[CONSEGNA 1]
Trascriva senza alcuna modifica le righe dei record, partendo dalla prima e terminando con quella che contiene "tap(143, 103)", inclusa.

Miglior attore non protagonista: colpo di scena con un ex equo, meritatissimo peraltro. Impossibile scegliere fra Civati, ormai messo in minoranza persino dalla minoranza tanto da rischiare di doversi fare opposizione da solo, e Fassina, che quando stava al governo con Letta dichiarava "le riforme si fanno con chi ci sta" ed oggi, dopo aver vomitato ettolitri di veleno sul patto del Nazareno, sostiene invece che "non si fanno le riforme da soli". La vera dannazione di entrambi, è di essere ormai buoni solo per i pastoni della giornata politica, gli sfottò sui Social e i titoli di quei geni di lercio.it ma totalmente ininfluenti sul piano politico. Comprimari per nascita, non protagonisti per totale mancanza di idee.
Miglior sceneggiatura: un autentico maestro dello storytelling, ovvero Gianni Cuperlo, il cui genio letterario ha partorito il miglior canovaccio politico a scoppio ritardato che si sia mai visto da queste parti. Il suo "bisogna ricucire con Forza Italia" all'indomani della rottura del patto del Nazareno, da lui fin lì collocato appena un filino sotto la cacciata dal Paradiso nella hit parade delle disgrazie capitate al genere umano, apre di diritto un nuovo filone narrativo, il "tutto e il contrario di tutto", per cui è già possibile prevedere un grande futuro alle riunioni del Circolo dei fulminati. Quelli che vivono al buio e pensano che la realtà sia un mero accidente da poter ignorare, basta spegnere la luce e dire "non l'avevo vista" perbacco.
Miglior attore protagonista: un solo nome, un solo vincitore, quel Landini sconfessato dai suoi stessi "protetti" che hanno preferito lavorare per sostenere la ripresa della propria azienda invece di scioperare, a Melfi come a Pomigliano d'Arco, a dimostrazione che le chiacchiere non fanno farina e non mantengono famiglie, il lavoro invece sì. E come ogni eroe, sconfitto ma non domo, che si rispetti, il nostro combattente delle cause perse si rilancia subito con un progetto meraviglioso, formare una "coalizione sociale per combattere democraticamente il governo Renzi" che non si sa che cosa sia, nè dove dovrebbe collocarsi, ma certo ha già vinto il premio per la miglior supercazzola con scappellamento a sinistra degli ultimi anni. Non sarà un partito nè un sindacato, ha chiarito da par suo Landini. Ecco, appunto, come se fosse antani.

ChiBo

lunedì 9 febbraio 2015

Moto, debiti e sex appeal

Quel gran genio del mio amico, con le mani sporche d'olio, è uscito dall'officina, è salito in moto ed è andato al governo. Chè in tempi di politica liquida, si sa, i quindici minuti di celebrità non si negano a nessuno. E nella compagine ad alto tasso di testosterone messa insieme da Tsipras - le donne, in Grecia, pare siano in pausa di riflessione dopo il casino combinato con la guerra di Troia - ci voleva un macho di pelle vestito a ricoprire il ruolo del vendicatore degli oppressi. Era dai tempi di Achille, che non si vedeva un eroe delle cause perse votarsi impavido a tale disperata impresa.

[CONSEGNA 2]
Prosegua il brano di satira politica, riprendendo subito dopo l'ultima frase riportata.

[VOCI DEL DATASET]
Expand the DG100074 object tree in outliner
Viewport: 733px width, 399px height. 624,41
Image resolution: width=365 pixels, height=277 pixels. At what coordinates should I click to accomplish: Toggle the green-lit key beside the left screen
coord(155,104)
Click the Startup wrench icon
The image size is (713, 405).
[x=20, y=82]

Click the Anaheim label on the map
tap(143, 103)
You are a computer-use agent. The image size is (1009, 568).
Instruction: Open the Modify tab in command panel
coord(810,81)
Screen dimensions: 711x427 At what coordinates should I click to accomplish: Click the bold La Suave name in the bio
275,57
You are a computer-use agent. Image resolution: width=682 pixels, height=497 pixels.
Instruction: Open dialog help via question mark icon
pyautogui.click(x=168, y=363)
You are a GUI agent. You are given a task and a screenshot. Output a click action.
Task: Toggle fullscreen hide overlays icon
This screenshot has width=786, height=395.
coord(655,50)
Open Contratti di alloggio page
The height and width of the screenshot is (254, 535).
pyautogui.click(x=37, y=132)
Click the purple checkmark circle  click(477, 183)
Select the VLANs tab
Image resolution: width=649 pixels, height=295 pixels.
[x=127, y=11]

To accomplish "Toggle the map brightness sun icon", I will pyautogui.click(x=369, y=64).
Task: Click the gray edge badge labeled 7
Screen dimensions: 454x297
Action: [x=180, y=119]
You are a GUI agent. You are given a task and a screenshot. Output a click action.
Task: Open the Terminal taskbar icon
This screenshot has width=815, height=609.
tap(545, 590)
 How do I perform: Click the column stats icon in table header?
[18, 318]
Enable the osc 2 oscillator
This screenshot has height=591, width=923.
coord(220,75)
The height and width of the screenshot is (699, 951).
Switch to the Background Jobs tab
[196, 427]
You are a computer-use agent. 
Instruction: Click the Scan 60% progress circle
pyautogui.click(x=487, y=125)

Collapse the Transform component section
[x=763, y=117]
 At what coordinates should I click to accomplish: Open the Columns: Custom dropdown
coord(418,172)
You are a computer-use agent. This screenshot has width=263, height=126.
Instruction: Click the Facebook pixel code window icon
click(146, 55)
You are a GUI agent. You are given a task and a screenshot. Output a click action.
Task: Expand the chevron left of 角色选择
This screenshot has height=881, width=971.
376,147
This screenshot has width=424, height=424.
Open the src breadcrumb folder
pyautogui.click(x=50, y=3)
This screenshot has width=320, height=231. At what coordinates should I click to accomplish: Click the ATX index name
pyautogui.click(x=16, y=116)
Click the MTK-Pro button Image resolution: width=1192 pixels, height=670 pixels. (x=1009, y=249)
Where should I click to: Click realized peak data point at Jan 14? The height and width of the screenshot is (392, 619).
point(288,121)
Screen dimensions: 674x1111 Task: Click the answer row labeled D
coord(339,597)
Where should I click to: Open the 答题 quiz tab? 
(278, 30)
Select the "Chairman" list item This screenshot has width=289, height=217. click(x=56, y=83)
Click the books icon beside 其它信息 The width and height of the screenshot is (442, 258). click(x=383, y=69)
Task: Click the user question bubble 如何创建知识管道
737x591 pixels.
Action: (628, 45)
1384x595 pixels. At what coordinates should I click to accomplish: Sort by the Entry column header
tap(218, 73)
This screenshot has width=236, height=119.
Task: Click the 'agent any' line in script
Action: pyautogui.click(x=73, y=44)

[RISPOSTA 1]
Expand the DG100074 object tree in outliner
Viewport: 733px width, 399px height. 624,41
Image resolution: width=365 pixels, height=277 pixels. At what coordinates should I click to accomplish: Toggle the green-lit key beside the left screen
coord(155,104)
Click the Startup wrench icon
The image size is (713, 405).
[x=20, y=82]

Click the Anaheim label on the map
tap(143, 103)

[RISPOSTA 2]
E quindi, eccolo qua, il nuovo sex symbol della Rete, è bastato che si presentasse a Downing Street con la camicia di fuori, di un blu elettrico atto a sottolineare il gesto ribelle, per di più, e con i bikers borchiati a suggerire che lui, in Inghilterra, c'è andato a cavallo della moto, mica in aereo, per scatenare l'ormone sonnolento del Vecchio Continente, rimasto fermo alla camicia bianca della new generation del Pse e del tutto impreparato alla botta adrenalinica dell'economista palestrato. Yanis Varoufakis è diventato di colpo il miglior prodotto da esportazione, e forse anche l'unico, a dire il vero, che la Grecia abbia mai avuto dai tempi delle navi triremi e degli otri di terracotta.
Il che deve avergli dato leggermente alla testa, spingendolo ad abbandonare ogni cautela ed a lanciarsi in dichiarazioni avventate quanto roboanti, come si conviene al nuovo Pelide che non teme nulla se non il proprio sconfinato orgoglio. Dunque, prima ha confidato che il suo paese è già fallito e che non ha di fatto un tessuto nè industriale nè manifatturiero, e poi ha difeso quello statalismo spinto ed indiscriminato che ha partorito l'enorme debito che strangola il paese come unica ricetta possibile per uscire dalla crisi.
Se l'avesse fatto un altro, sarebbe stato inchiodato al proprio paradosso, ma al nuovo sex symbol si perdona tutto. Persino quando, con raro sprezzo del pericolo, ed ancor più del ridicolo, si avventura sulle orme già percorse da Gheddafi a suo tempo, e spara con spavalda arroganza una richiesta di risarcimento alla Germania per un debito risalente a i tempi della seconda guerra mondiale. Ora, questa era l'arma prediletta del furbo dittatore libico che, a cadenze regolari, di solito quando voleva ottenere qualcosa, rilanciava la sua richiesta all'Italia riguardo ai danni della guerra.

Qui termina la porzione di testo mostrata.